▶ **To do**
**1.** Translate this sentence from the forum thread into Spanish: "In the past when I've worked with friends on side projects, the conversation would sometimes go like this."
**2.** Answer these questions about the forum thread:
(a) How many evenings a week, and for how long each time, does the commenter first propose meeting?
(b) What reason does the friend give for missing the meeting two days later?
(c) What example of "the bare essentials" does the commenter give?

▶ **Reading text**
□ □ □ □
If you're busy, you're doing something wrong - scott_meade
http://calnewport.com/blog/2011/11/11/if-youre-busy-youre-doing-something-wrong-the-surprisingly-relaxed-lives-of-elite-achievers/
======
nhashem
Here's my theory: the blocks of time the elite players spend is non-
negotiable, because it's their "top idea in the mind."[0]

In the past when I've worked with friends on side projects, the conversation
would sometimes go like this.

Me: "Hey, let's try and meet like three evenings a week for two hours to work
on this. Let's start tomorrow?" Them: "Yeah -- wait, I have to meet a friend
for dinner tomorrow. Can you do the day after?" Me: "Sure."

[two days later]

Me: "Hey, we're still meeting up tonight, right?" Them: "Crap, I have to work
late. Let's meet on Saturday and just bang out some work all afternoon."

We're fucked. We're fucked before we've even started. If every "dinner with a
friend" or "I have to work late" is going to sideline you, then how the hell
are you supposed to _do_ anything? Even if we do work for six hours on
Saturday instead of three two-hour sessions during the week, it's just not the
same. We'll have no cadence or rhythm and feel stressed and probably a lot
like the people in the OP's study.

A few years ago I recognized this anti-pattern and so I don't really take on
new projects or goals unless I'm literally willing to prioritize everything
but the bare essentials (ie. family) above it. PG's "Top of Your Mind"
□ □ □ □
▶ **Dataset extract**

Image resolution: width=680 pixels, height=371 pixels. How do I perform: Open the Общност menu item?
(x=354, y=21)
□ □ □ □
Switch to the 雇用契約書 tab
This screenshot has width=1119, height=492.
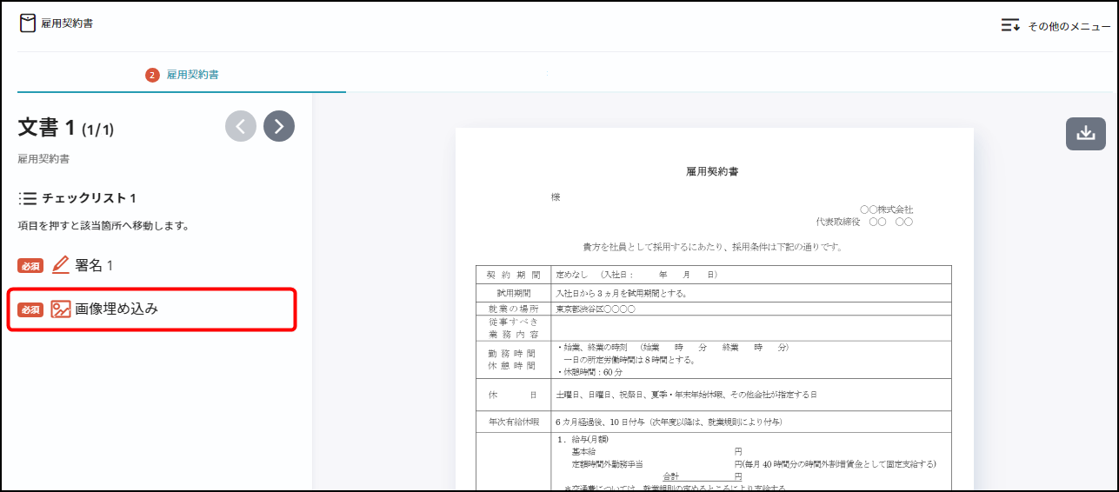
□ □ □ □
▶ **Task-by-task results**
**1.** En el pasado, cuando he trabajado con amigos en proyectos paralelos, la conversación a veces era así.

**2.**
(a) Three evenings a week, for two hours each time.
(b) The friend has to work late.
(c) Family.